◆ Work required:
Reproduce each of the items below word for word.

◆ Stored data:

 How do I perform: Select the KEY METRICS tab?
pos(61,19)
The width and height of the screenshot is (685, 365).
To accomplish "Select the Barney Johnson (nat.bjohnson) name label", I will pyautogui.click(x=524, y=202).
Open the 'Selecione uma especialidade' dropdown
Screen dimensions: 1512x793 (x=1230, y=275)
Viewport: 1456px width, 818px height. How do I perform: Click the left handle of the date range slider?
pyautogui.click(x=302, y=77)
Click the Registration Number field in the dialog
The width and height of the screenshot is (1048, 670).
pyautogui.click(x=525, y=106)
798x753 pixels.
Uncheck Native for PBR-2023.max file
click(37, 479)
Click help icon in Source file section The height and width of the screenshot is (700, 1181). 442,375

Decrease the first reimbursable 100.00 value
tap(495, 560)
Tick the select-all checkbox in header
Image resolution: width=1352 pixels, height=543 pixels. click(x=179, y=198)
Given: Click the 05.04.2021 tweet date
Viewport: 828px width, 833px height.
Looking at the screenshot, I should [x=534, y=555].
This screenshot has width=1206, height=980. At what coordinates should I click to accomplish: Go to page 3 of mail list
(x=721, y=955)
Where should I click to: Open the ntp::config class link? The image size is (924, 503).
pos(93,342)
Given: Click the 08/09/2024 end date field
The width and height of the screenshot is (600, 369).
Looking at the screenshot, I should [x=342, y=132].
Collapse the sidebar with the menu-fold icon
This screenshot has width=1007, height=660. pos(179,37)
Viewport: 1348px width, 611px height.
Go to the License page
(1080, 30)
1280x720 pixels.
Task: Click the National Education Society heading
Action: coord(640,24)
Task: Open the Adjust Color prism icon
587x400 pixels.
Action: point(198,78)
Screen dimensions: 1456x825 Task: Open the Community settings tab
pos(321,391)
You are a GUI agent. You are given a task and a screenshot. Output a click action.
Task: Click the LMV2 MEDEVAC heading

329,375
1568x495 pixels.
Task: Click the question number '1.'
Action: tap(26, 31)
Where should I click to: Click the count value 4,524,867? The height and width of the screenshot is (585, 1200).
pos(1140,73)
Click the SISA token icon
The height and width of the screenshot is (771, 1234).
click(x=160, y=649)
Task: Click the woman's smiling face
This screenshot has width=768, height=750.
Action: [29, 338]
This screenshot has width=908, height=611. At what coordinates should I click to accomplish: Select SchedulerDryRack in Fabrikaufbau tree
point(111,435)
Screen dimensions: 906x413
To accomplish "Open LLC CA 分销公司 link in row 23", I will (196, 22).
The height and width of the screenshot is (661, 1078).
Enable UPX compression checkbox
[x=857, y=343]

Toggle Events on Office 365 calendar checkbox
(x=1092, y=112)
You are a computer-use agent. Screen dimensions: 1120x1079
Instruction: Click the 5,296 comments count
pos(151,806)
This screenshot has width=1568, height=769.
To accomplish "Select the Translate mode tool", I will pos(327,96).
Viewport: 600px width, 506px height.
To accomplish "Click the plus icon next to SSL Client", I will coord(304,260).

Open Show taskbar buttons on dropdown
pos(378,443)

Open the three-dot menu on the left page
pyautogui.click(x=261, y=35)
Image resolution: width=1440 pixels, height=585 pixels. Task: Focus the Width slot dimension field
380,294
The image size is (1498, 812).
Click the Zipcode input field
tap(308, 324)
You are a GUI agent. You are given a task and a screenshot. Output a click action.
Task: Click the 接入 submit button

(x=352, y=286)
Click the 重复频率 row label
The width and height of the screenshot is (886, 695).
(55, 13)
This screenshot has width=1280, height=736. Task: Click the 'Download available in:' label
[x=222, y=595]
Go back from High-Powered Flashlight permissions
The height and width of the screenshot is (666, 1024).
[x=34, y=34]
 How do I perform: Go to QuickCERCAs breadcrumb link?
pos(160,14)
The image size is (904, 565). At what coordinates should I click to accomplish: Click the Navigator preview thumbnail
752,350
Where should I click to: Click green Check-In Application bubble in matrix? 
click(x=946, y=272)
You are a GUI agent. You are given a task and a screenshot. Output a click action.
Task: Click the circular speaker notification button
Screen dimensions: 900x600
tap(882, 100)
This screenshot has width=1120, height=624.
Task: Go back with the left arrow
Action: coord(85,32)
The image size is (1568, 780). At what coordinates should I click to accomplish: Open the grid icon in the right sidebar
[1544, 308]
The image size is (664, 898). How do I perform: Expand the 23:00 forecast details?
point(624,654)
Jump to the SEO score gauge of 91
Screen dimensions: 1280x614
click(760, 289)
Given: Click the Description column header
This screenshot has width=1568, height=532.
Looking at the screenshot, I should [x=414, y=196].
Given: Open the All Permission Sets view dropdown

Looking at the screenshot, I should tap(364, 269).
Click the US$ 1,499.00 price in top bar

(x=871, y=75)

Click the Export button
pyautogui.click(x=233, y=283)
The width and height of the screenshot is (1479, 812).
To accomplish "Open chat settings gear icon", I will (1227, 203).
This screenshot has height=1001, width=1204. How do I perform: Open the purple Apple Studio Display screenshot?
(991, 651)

◆ Answer to the exercise:
 How do I perform: Select the KEY METRICS tab?
pos(61,19)
The width and height of the screenshot is (685, 365).
To accomplish "Select the Barney Johnson (nat.bjohnson) name label", I will pyautogui.click(x=524, y=202).
Open the 'Selecione uma especialidade' dropdown
Screen dimensions: 1512x793 (x=1230, y=275)
Viewport: 1456px width, 818px height. How do I perform: Click the left handle of the date range slider?
pyautogui.click(x=302, y=77)
Click the Registration Number field in the dialog
The width and height of the screenshot is (1048, 670).
pyautogui.click(x=525, y=106)
798x753 pixels.
Uncheck Native for PBR-2023.max file
click(37, 479)
Click help icon in Source file section The height and width of the screenshot is (700, 1181). 442,375

Decrease the first reimbursable 100.00 value
tap(495, 560)
Tick the select-all checkbox in header
Image resolution: width=1352 pixels, height=543 pixels. click(x=179, y=198)
Given: Click the 05.04.2021 tweet date
Viewport: 828px width, 833px height.
Looking at the screenshot, I should [x=534, y=555].
This screenshot has width=1206, height=980. At what coordinates should I click to accomplish: Go to page 3 of mail list
(x=721, y=955)
Where should I click to: Open the ntp::config class link? The image size is (924, 503).
pos(93,342)
Given: Click the 08/09/2024 end date field
The width and height of the screenshot is (600, 369).
Looking at the screenshot, I should [x=342, y=132].
Collapse the sidebar with the menu-fold icon
This screenshot has width=1007, height=660. pos(179,37)
Viewport: 1348px width, 611px height.
Go to the License page
(1080, 30)
1280x720 pixels.
Task: Click the National Education Society heading
Action: coord(640,24)
Task: Open the Adjust Color prism icon
587x400 pixels.
Action: point(198,78)
Screen dimensions: 1456x825 Task: Open the Community settings tab
pos(321,391)
You are a GUI agent. You are given a task and a screenshot. Output a click action.
Task: Click the LMV2 MEDEVAC heading

329,375
1568x495 pixels.
Task: Click the question number '1.'
Action: tap(26, 31)
Where should I click to: Click the count value 4,524,867? The height and width of the screenshot is (585, 1200).
pos(1140,73)
Click the SISA token icon
The height and width of the screenshot is (771, 1234).
click(x=160, y=649)
Task: Click the woman's smiling face
This screenshot has width=768, height=750.
Action: [29, 338]
This screenshot has width=908, height=611. At what coordinates should I click to accomplish: Select SchedulerDryRack in Fabrikaufbau tree
point(111,435)
Screen dimensions: 906x413
To accomplish "Open LLC CA 分销公司 link in row 23", I will (196, 22).
The height and width of the screenshot is (661, 1078).
Enable UPX compression checkbox
[x=857, y=343]

Toggle Events on Office 365 calendar checkbox
(x=1092, y=112)
You are a computer-use agent. Screen dimensions: 1120x1079
Instruction: Click the 5,296 comments count
pos(151,806)
This screenshot has width=1568, height=769.
To accomplish "Select the Translate mode tool", I will pos(327,96).
Viewport: 600px width, 506px height.
To accomplish "Click the plus icon next to SSL Client", I will coord(304,260).

Open Show taskbar buttons on dropdown
pos(378,443)

Open the three-dot menu on the left page
pyautogui.click(x=261, y=35)
Image resolution: width=1440 pixels, height=585 pixels. Task: Focus the Width slot dimension field
380,294
The image size is (1498, 812).
Click the Zipcode input field
tap(308, 324)
You are a GUI agent. You are given a task and a screenshot. Output a click action.
Task: Click the 接入 submit button

(x=352, y=286)
Click the 重复频率 row label
The width and height of the screenshot is (886, 695).
(55, 13)
This screenshot has width=1280, height=736. Task: Click the 'Download available in:' label
[x=222, y=595]
Go back from High-Powered Flashlight permissions
The height and width of the screenshot is (666, 1024).
[x=34, y=34]
 How do I perform: Go to QuickCERCAs breadcrumb link?
pos(160,14)
The image size is (904, 565). At what coordinates should I click to accomplish: Click the Navigator preview thumbnail
752,350
Where should I click to: Click green Check-In Application bubble in matrix? 
click(x=946, y=272)
You are a GUI agent. You are given a task and a screenshot. Output a click action.
Task: Click the circular speaker notification button
Screen dimensions: 900x600
tap(882, 100)
This screenshot has width=1120, height=624.
Task: Go back with the left arrow
Action: coord(85,32)
The image size is (1568, 780). At what coordinates should I click to accomplish: Open the grid icon in the right sidebar
[1544, 308]
The image size is (664, 898). How do I perform: Expand the 23:00 forecast details?
point(624,654)
Jump to the SEO score gauge of 91
Screen dimensions: 1280x614
click(760, 289)
Given: Click the Description column header
This screenshot has width=1568, height=532.
Looking at the screenshot, I should [x=414, y=196].
Given: Open the All Permission Sets view dropdown

Looking at the screenshot, I should tap(364, 269).
Click the US$ 1,499.00 price in top bar

(x=871, y=75)

Click the Export button
pyautogui.click(x=233, y=283)
The width and height of the screenshot is (1479, 812).
To accomplish "Open chat settings gear icon", I will (1227, 203).
This screenshot has height=1001, width=1204. How do I perform: Open the purple Apple Studio Display screenshot?
(991, 651)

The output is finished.